Ang Lee took home the Oscar for Best Director in last night's Academy Awards. The Taiwanese government seems to have realized the potential for "soft power" its local film industry carries, and I am sure Lee's victory will be a big deal there. Lee has been living in the States for years, but he is still something of a local hero in Taiwan. He's now sure to be even more of an inspiration for Taiwanese filmmakers.
The terms "soft power" and "gross national cool" got thrown around a lot a couple years ago referring to Japan read the Foreign Policy article on the latter here), and according to this AFP article, the Korean drama "Winter Sonata" and its star Bae Yong-joon boosted tourism revenues by $1.1 billion. Capitalizing on soft power seems a good way to go--especially when you are struggling for the attention of the international community like Taiwan is.
Matt of No-sword fame wondered how Brokeback Mountain's famous line "I wish I knew how to quit you" would be rendered into Japanese.
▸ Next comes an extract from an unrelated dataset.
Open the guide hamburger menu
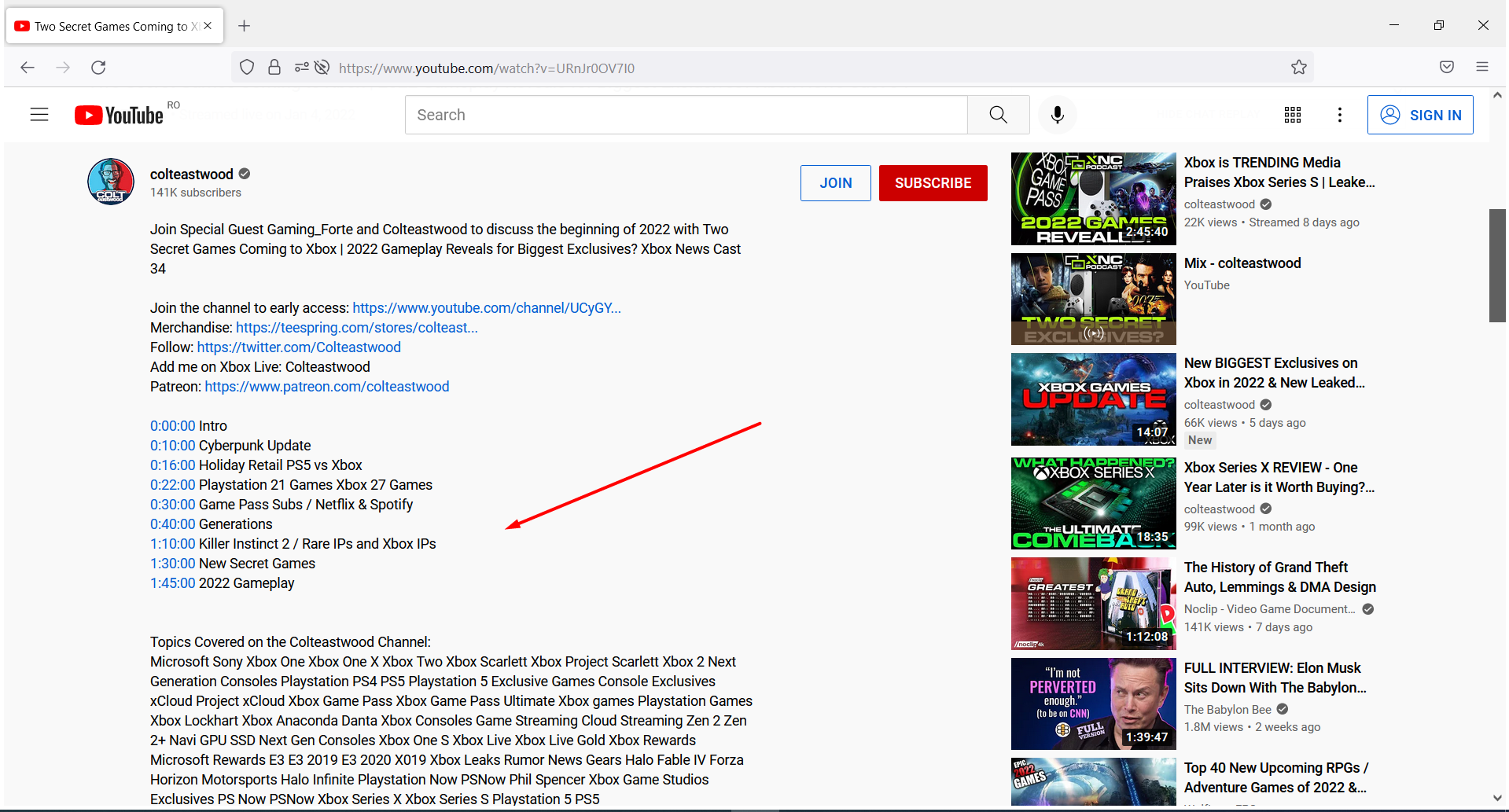 pyautogui.click(x=39, y=114)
Funny, I had been wondering the same thing about that line in Chinese. I saw a reference somewhere to 我希望我知道如何能離開你, so I checked to see if that's really what it is in the movie's Taiwanese theatrical release and according to this Chinese-language blog, it is.
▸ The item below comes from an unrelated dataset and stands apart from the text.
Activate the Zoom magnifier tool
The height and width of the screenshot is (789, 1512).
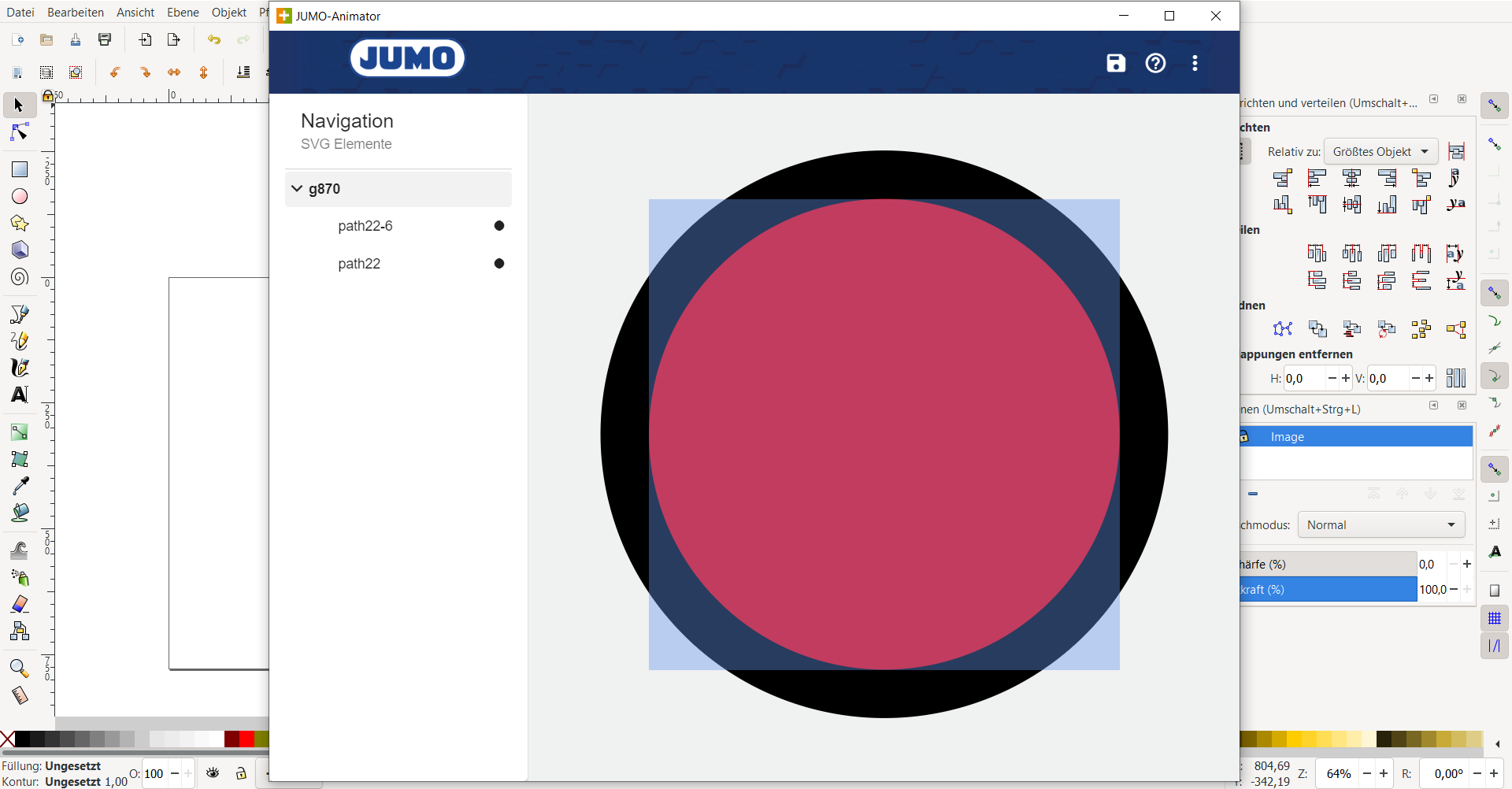20,669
The author of that post says the same line in the book was rendered as 要是我知道如何戒得掉你就好了, and like her I prefer that translation.
我希望我知道如何能離開你 is literally "I hope I know how to leave you." Chinese doesn't have a subjunctive like English ("I wish I knew....") so you could take that line either way. I used to blather on and on about how great the subjunctive is to my students, and the original English line is a great example. After the "I wish I knew...." is a parenthetical: "(but I don't.)" I don't get that resonance from this version of the Chinese.
I am not a native Chinese speaker, but I do get that resonance from 要是我知道如何戒得掉你就好了 because of the structure 要是...就好了 (very literally, "If... that would be good."). I also like the way this translation uses 戒--that's the word you use to say you are "quitting" drinking or cigarettes. The 離開 "leave" of the other version just doesn't have the same impact.
I realize, though, that subtitle-writing is a tricky task. You have to be concise so as to fit on the screen and keep up with the pace . The line has to be understandable at a glance or else it will run the risk of intruding on the film.